- What needs to be done
Check every line in the records below for the word "computer" and report how many have it, nothing more.

- Records supplied
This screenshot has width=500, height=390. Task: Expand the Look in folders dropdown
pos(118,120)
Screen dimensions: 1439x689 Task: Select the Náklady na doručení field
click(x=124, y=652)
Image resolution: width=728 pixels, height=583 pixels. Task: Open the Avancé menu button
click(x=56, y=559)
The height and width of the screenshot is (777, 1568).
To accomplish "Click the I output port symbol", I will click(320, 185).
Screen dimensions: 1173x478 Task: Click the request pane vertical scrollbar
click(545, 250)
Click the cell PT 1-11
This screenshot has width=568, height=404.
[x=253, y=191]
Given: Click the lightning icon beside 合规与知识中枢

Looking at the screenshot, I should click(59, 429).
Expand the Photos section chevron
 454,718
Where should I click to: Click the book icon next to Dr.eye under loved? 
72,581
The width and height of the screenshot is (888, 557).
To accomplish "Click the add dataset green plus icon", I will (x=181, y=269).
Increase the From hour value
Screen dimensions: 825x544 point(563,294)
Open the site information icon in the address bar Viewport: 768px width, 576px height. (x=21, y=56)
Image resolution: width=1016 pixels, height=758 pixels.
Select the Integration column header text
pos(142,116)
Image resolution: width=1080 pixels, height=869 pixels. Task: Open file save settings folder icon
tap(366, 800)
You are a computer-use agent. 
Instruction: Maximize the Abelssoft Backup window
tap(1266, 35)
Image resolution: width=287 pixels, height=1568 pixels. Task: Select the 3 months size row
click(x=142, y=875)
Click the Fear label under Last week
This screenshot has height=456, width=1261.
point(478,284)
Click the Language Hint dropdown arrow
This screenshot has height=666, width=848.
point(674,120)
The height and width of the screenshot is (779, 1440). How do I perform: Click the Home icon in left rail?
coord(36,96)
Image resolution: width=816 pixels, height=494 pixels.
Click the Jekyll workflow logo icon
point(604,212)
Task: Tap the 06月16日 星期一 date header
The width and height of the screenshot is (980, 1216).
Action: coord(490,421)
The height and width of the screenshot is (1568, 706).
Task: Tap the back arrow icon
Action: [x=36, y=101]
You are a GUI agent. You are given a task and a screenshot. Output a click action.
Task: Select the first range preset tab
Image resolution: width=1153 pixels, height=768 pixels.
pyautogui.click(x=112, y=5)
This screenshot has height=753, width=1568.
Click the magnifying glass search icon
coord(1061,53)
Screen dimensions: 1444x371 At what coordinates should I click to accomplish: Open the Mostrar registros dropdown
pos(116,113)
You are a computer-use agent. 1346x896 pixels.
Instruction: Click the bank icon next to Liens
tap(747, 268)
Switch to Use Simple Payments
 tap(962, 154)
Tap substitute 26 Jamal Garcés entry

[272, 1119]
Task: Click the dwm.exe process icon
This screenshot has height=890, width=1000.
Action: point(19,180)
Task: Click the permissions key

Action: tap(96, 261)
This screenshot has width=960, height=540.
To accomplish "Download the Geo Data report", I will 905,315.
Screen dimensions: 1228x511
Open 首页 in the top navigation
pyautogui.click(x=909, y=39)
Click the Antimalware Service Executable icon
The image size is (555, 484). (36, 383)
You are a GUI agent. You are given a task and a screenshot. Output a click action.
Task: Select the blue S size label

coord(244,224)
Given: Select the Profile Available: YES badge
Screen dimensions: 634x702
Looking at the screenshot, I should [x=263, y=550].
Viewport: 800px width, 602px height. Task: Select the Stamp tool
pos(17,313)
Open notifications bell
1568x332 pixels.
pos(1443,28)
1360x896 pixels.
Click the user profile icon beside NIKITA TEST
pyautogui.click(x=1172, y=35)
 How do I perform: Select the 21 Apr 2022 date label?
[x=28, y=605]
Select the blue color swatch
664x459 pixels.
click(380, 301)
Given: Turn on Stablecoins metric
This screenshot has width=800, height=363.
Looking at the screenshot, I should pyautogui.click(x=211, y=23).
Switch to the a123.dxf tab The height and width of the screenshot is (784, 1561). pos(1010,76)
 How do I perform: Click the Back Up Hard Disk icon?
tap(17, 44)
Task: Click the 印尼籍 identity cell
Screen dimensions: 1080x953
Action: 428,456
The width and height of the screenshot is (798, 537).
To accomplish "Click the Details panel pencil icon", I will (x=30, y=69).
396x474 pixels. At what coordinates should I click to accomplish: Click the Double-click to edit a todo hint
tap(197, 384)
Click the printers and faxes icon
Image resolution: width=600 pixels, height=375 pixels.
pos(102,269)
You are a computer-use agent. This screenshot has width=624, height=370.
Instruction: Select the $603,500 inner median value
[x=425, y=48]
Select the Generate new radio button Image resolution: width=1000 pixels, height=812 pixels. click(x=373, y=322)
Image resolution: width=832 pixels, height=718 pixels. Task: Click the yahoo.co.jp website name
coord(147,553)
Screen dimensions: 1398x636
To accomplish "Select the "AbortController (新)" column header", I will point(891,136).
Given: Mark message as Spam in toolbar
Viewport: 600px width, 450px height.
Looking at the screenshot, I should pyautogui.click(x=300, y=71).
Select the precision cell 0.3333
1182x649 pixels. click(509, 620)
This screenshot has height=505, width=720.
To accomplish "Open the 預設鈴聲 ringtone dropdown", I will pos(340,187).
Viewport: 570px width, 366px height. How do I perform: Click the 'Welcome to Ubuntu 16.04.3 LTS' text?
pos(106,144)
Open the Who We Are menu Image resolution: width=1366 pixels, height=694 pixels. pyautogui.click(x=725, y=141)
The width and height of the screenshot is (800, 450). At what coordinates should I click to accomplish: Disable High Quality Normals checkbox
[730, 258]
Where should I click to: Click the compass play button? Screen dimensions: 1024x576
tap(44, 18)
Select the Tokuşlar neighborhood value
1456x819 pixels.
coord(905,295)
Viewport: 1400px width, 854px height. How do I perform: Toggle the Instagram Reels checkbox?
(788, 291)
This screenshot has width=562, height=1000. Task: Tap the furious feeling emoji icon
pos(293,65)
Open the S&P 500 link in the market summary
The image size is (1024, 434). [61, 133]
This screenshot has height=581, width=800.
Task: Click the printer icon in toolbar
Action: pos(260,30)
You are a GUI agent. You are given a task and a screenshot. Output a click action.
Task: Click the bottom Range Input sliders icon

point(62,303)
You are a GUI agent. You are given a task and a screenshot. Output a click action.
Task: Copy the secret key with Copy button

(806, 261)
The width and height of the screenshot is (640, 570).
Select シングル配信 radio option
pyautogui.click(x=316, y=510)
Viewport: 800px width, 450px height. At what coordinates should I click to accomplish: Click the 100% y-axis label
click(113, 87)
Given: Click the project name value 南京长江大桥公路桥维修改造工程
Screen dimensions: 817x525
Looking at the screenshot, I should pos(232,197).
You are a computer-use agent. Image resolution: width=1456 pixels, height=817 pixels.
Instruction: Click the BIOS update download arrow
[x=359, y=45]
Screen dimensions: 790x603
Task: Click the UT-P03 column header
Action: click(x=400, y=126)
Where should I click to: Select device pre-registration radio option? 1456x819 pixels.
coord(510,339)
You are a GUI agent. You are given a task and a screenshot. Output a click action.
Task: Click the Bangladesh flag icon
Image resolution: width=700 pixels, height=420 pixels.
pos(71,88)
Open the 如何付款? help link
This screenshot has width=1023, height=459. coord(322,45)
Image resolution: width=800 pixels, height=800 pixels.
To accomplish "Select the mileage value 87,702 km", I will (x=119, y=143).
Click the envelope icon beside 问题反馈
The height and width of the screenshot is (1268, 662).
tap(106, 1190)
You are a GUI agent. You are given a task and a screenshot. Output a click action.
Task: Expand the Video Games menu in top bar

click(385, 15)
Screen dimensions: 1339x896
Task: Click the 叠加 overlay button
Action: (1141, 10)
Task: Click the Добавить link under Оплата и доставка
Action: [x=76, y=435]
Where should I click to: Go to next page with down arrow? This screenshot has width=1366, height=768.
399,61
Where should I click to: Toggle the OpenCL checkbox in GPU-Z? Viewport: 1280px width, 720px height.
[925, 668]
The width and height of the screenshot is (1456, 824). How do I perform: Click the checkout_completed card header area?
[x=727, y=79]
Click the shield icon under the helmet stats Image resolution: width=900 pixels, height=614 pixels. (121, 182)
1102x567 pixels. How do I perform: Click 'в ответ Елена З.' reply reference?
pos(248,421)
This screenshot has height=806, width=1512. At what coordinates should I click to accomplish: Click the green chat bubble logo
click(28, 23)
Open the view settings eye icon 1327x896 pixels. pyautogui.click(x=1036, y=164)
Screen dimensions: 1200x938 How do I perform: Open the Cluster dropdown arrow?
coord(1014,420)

- Answer to this task
4